• **Text excerpt**:
((

# Timberwolves Blow



## Matt Jones (Mar 6, 2002)

Did anyone else catch the T-Wolves game vs the lowly expansion bobcats? The bobcats tore them up...and we're supposed to be a championship caliber team!? The wolves aren't playing with any intensity.

Between the Vikes and the Wolves, two teams with high pre-season expectations, it sure has been a weak year.


----------



## 870 XPRS (Mar 12, 2003)

we definately see where your allegiance lies with two posts lately...one being the vikings blow and the other being the t-wolves blow. As a fan of both I agree in some aspects, but light does not need to be shed on the faults of the beloved teams of many from the area.


----------



## mallardhunter (May 15, 2004)

Thats a good sign. Go Spurs


----------



## jamartinmg2 (Oct 7, 2004)

I agree Matt...... It seems like some of the guys aren't playing with a lot of heart out there. Wally and KG seem to be, but some of the others I'm not so sure about. Poor ol' Sam can't seem to guard anyone thrown at him. I hope they can turn it around. They are fun to watch when they are clicking. :-?

))

• **Data block**:
((

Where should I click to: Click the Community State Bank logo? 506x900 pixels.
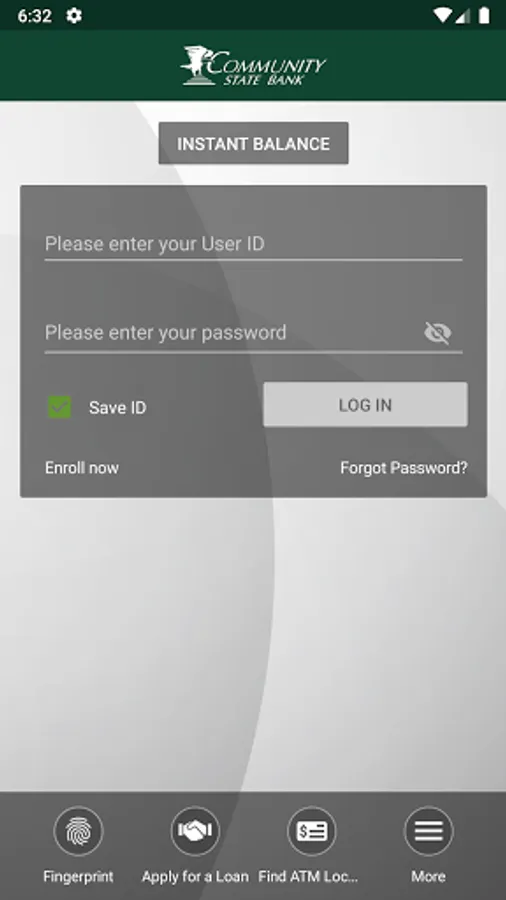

))

• **Stated problem 1**: In the Timberwolves thread, rewrite the paragraph beginning "I agree Matt......" as a short bulleted list that keeps its main points.
• **Stated problem 2**:
Answer these questions using the Timberwolves thread:
(a) Which team does the first post say beat the T-Wolves?
(b) Which two teams does 870 XPRS say the recent posts said "blow"?
(c) Which team does mallardhunter cheer for?
• **Stated problem 3**: List the usernames of everyone who posted in the Timberwolves thread.

• **Complete response 1**:
- Agrees with Matt that some players don't seem to be playing with much heart.
- Wally and KG seem to be giving effort, but the writer isn't sure about the others.
- Sam can't seem to guard anyone.
- Hopes the team can turn it around, since they are fun to watch when they are clicking.

• **Complete response 2**:
(a) The expansion Bobcats.
(b) The Vikings and the T-Wolves.
(c) The Spurs.

• **Complete response 3**:
- Matt Jones
- 870 XPRS
- mallardhunter
- jamartinmg2